Quand Michel Bouquet essuyait une perle de sueur...
Sur scène ou à l'écran, son jeu d'acteur est une ascèse, un retranchement sur soi mais aussi, dans le même mouvement, une ouverture permanente sur les questionnements de l'auteur qui a imaginé son personnage. Le jeu d'acteur, en somme, comme un art majeur, à la mesure de l'exigence, de la rigueur et des transcendances de Michel Bouquet dont on apprend la disparition à l'âge de 96 ans. Trois films au moins en témoignent, même si on pourrait en citer tant d'autres.
En 1969, Charles Desvallées tue l'amant de son épouse dans La Femme infidèle, de Claude Chabrol. Comment un type aussi terne peut-il ainsi tomber dans le crime passionnel, pulvérisant ce qu'il appelle "l'harmonie " de son mode de vie dans sa belle maison ? C'est l'énigme du film et de son acteur principal. Dans une récente biographie du réalisateur, Antoine de Baecque repère trop bien la façon dont Bouquet s'impose à l'écran: "Lèvre serrées, un sourcil légèrement relevé, contrôlé et hiératique, puis emporté par un éclat de colère, avant de regagner sa sérénité et son sérieux, remettant sa mèche et essuyant une perle de sueur "... Cette perle de sueur symptomatise à jamais le grand bourgeois pompidoulien. Il n'aura pas d'autre visage aussi emblématique au cinéma, à part peut-être celui de Piccoli dans les films de Claude Sautet.
Chabrol lui-même complète le portrait.
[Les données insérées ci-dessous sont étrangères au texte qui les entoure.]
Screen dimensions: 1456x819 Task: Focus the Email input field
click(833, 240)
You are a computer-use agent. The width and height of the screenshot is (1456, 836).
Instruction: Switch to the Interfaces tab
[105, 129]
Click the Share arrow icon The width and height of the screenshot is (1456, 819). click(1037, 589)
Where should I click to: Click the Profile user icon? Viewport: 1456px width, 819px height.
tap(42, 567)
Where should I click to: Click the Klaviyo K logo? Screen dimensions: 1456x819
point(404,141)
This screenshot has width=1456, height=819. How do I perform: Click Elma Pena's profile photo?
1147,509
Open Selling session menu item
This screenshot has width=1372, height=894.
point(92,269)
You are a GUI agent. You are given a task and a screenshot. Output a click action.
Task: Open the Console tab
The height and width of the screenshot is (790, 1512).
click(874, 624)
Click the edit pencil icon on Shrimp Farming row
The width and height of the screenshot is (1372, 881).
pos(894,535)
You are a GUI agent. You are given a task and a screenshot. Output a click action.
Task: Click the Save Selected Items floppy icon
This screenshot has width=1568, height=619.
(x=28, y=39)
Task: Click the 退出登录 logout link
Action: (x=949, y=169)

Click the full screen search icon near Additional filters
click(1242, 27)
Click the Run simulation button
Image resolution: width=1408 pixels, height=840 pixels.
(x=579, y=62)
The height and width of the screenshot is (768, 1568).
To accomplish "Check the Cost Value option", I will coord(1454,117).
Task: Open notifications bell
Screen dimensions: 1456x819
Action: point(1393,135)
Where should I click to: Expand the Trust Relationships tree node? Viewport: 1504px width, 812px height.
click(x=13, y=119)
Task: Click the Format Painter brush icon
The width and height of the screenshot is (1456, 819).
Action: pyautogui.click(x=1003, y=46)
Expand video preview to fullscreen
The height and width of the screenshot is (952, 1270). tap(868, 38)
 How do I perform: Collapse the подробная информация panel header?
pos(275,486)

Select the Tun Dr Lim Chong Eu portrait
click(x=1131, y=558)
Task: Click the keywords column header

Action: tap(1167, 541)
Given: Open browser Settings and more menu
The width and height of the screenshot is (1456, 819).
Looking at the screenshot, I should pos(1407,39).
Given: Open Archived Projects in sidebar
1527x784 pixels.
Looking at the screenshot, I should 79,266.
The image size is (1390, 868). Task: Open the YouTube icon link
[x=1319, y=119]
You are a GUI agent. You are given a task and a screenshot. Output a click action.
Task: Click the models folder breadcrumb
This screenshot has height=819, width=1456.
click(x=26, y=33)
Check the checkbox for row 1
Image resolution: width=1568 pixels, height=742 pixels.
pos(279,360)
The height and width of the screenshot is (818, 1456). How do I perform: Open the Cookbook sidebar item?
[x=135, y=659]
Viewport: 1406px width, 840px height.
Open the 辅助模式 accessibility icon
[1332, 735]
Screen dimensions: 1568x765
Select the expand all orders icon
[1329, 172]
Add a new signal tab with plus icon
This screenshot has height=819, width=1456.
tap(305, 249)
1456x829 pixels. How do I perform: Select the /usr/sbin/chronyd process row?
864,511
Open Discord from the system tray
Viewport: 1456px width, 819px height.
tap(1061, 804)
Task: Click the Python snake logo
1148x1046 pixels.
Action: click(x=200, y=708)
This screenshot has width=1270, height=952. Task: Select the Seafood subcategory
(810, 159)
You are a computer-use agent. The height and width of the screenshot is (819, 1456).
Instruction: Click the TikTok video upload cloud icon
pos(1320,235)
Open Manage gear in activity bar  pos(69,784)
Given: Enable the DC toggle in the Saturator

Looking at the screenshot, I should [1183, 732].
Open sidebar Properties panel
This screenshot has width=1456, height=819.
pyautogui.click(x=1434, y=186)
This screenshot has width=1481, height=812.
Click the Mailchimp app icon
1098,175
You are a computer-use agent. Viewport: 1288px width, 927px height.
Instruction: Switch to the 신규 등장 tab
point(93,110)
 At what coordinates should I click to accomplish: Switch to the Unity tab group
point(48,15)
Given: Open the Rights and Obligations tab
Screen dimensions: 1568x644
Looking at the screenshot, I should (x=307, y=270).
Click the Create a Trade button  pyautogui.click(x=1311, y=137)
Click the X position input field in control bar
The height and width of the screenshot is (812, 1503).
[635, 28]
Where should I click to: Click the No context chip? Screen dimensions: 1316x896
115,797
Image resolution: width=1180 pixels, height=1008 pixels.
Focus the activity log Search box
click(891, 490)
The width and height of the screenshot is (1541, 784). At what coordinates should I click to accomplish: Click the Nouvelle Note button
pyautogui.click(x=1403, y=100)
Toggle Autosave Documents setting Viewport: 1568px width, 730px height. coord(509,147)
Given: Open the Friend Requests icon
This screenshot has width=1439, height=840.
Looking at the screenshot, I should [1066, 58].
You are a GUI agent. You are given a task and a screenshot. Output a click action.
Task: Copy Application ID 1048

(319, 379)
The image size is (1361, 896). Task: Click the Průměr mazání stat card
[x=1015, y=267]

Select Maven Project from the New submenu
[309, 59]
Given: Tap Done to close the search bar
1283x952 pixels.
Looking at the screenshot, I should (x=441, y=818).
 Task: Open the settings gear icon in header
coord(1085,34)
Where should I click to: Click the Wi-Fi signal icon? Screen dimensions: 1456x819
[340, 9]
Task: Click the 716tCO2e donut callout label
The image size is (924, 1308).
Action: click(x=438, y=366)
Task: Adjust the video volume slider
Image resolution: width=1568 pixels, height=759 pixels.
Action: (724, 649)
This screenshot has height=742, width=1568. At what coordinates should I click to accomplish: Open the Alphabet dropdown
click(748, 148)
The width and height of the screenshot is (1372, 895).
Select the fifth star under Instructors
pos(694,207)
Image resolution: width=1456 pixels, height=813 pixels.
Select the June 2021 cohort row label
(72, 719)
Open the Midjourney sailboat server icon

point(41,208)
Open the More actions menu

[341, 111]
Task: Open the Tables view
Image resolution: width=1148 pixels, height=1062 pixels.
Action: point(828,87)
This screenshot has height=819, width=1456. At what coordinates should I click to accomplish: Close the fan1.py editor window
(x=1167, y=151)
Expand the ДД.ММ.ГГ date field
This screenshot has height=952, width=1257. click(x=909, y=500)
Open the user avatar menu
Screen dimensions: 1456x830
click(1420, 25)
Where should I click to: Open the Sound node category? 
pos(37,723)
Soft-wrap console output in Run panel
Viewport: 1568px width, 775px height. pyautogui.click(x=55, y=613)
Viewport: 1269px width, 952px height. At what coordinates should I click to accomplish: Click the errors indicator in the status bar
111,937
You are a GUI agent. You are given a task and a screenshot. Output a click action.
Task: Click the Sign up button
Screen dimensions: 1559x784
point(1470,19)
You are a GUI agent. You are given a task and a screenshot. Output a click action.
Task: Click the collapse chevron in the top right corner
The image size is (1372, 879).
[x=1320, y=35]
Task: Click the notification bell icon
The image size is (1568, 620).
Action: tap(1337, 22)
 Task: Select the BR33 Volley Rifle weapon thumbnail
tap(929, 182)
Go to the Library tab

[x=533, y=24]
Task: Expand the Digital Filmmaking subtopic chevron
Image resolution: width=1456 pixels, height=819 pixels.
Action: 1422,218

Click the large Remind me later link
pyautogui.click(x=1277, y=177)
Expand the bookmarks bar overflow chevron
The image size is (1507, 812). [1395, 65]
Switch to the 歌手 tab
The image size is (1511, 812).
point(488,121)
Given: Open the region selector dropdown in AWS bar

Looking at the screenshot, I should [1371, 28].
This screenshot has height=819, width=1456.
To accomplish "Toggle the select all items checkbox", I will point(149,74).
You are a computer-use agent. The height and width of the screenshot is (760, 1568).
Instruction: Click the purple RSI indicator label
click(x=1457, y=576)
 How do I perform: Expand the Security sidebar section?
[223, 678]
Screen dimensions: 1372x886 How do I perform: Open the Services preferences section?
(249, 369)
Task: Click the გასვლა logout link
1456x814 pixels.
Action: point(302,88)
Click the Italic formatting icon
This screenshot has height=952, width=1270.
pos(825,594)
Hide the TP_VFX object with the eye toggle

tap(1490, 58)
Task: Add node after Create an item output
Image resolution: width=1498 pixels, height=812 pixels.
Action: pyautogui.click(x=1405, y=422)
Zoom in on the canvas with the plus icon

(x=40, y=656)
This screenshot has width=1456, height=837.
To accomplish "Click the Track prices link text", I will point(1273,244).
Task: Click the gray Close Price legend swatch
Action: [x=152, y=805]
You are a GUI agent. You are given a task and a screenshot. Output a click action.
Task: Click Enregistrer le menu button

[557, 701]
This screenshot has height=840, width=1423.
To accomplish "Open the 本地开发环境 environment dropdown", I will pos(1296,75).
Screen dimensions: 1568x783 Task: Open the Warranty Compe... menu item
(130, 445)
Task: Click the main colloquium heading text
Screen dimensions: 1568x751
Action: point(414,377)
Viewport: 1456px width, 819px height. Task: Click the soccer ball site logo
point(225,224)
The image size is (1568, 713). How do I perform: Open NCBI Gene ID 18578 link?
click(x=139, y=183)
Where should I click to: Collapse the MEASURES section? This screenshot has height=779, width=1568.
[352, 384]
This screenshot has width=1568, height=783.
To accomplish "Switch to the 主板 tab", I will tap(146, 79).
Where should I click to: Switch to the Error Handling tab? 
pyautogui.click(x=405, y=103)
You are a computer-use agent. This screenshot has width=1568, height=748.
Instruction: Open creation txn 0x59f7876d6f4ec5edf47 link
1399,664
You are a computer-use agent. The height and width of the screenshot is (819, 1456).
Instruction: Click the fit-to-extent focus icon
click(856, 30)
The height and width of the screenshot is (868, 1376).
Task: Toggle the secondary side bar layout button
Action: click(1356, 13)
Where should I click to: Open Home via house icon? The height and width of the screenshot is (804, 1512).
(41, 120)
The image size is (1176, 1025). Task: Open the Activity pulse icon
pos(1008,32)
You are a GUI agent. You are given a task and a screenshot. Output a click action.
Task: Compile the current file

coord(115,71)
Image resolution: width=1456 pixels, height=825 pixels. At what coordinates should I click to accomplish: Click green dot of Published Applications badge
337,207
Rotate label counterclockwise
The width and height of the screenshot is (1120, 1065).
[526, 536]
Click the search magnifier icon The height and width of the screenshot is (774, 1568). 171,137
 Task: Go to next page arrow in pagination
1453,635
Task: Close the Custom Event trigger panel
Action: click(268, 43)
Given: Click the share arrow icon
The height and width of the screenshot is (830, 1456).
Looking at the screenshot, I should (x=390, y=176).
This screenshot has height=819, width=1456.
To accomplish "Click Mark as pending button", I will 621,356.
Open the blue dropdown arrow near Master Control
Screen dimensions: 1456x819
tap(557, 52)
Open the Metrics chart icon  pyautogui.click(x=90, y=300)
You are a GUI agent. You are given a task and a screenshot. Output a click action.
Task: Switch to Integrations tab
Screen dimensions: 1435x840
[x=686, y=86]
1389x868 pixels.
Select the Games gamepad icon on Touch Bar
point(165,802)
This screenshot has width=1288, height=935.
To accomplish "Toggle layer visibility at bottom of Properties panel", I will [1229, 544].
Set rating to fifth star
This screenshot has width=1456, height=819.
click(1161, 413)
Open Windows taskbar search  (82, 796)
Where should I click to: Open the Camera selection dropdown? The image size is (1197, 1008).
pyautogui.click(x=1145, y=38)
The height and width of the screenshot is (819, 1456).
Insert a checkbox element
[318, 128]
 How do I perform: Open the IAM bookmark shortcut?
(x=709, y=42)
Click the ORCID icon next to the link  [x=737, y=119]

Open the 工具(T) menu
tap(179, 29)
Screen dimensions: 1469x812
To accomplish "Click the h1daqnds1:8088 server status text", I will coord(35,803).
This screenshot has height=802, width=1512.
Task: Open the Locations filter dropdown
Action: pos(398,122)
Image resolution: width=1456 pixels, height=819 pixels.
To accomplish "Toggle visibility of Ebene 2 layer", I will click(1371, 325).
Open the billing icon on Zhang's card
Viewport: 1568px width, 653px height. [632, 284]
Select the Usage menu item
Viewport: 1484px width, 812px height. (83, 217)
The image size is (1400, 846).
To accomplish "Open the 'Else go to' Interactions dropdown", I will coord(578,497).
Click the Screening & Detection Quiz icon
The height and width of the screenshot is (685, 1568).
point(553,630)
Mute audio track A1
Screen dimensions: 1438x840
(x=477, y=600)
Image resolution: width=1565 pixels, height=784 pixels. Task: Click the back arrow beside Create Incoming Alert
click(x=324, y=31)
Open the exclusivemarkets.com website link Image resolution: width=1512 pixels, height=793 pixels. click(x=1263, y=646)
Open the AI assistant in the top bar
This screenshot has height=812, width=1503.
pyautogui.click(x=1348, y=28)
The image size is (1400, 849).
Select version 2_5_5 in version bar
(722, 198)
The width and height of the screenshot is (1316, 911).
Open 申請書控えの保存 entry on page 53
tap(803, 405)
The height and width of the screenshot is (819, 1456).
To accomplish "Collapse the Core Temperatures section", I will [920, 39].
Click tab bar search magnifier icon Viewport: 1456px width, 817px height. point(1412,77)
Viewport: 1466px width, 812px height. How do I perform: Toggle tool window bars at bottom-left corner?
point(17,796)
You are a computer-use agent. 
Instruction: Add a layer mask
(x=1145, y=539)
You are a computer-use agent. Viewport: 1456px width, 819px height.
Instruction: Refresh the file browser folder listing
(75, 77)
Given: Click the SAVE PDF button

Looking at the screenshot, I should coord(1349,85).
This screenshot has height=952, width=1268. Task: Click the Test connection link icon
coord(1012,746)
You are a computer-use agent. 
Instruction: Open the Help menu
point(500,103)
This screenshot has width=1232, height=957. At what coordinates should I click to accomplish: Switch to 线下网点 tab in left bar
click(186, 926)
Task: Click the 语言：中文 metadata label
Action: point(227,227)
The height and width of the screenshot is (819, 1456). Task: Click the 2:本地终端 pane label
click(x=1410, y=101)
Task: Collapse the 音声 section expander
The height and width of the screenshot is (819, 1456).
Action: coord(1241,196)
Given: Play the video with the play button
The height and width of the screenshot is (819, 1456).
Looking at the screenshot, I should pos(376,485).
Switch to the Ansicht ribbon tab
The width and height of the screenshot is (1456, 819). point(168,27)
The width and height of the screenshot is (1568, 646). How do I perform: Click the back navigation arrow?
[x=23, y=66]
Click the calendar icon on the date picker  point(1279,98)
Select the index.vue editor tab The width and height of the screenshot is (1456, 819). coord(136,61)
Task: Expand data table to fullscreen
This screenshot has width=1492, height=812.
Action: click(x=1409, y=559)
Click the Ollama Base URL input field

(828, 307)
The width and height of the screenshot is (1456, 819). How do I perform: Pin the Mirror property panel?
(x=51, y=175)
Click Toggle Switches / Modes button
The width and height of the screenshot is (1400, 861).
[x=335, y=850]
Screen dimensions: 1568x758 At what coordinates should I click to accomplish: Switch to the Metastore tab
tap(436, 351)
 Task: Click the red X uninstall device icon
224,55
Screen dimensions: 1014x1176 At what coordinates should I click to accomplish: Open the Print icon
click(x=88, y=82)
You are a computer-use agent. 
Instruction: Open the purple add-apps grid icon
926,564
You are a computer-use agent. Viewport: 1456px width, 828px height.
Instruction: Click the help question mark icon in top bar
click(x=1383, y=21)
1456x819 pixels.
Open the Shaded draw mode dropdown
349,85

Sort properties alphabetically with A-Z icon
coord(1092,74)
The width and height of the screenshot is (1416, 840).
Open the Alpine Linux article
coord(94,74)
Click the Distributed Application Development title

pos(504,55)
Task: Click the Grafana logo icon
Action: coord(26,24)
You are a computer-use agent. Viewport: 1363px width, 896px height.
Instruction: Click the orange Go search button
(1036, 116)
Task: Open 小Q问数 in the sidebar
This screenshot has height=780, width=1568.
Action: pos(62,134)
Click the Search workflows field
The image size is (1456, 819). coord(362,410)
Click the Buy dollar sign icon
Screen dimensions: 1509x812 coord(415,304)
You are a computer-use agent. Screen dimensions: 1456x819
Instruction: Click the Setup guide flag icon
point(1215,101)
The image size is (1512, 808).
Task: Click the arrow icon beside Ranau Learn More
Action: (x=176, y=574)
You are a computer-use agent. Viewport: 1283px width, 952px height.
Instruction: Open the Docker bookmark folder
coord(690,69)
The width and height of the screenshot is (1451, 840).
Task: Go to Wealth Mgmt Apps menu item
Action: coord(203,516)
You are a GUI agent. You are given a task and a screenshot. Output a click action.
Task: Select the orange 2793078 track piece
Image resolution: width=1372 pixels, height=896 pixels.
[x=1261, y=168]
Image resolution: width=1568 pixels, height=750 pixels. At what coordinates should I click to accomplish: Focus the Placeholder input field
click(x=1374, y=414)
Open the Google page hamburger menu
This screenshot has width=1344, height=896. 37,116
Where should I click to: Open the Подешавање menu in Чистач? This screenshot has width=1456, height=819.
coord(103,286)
En donnant le premier rôle à Michel Bouquet, il cherche à la fois la minéralisation et l'effritement de cette minéralisation. Un cinéaste qui se situe aux antipodes de l'univers chabrolien va amplifier à sa manière cette sorte de double jeu: nul doute que sous la direction de Robert Hossein dans Les Misérables, Michel Bouquet aura incarné le plus impassible et le plus introverti des Javert jusqu'à ce passage si fascinant qui voit la mécanique froide se transformer en autorité nue, le paradoxe se résolvant, comme chacun sait, dans les eaux peu tempérées de la Seine.
Reste enfin son rôle le plus troublant, et probablement le plus beau: François Mitterrand au crépuscule de son parcours dans Le Promeneur du Champs-de-Mars de Robert Guédiguian. Discourant sous la pluie à Liévin ou frôlant les gisants en marbre d'ex-têtes couronnées dans la cathédrale de Saint-Denis, Michel Bouquet interprète non pas le monarque (présidentiel) mais son spectre. Ce Mitterrand glacial, rongé de partout et malgré tout maître de son rapport au temps, à l'image de l'immense acteur qui l'interprète, demeurera à jamais l'une des incarnations politiques les plus saisissantes du cinéma français contemporain.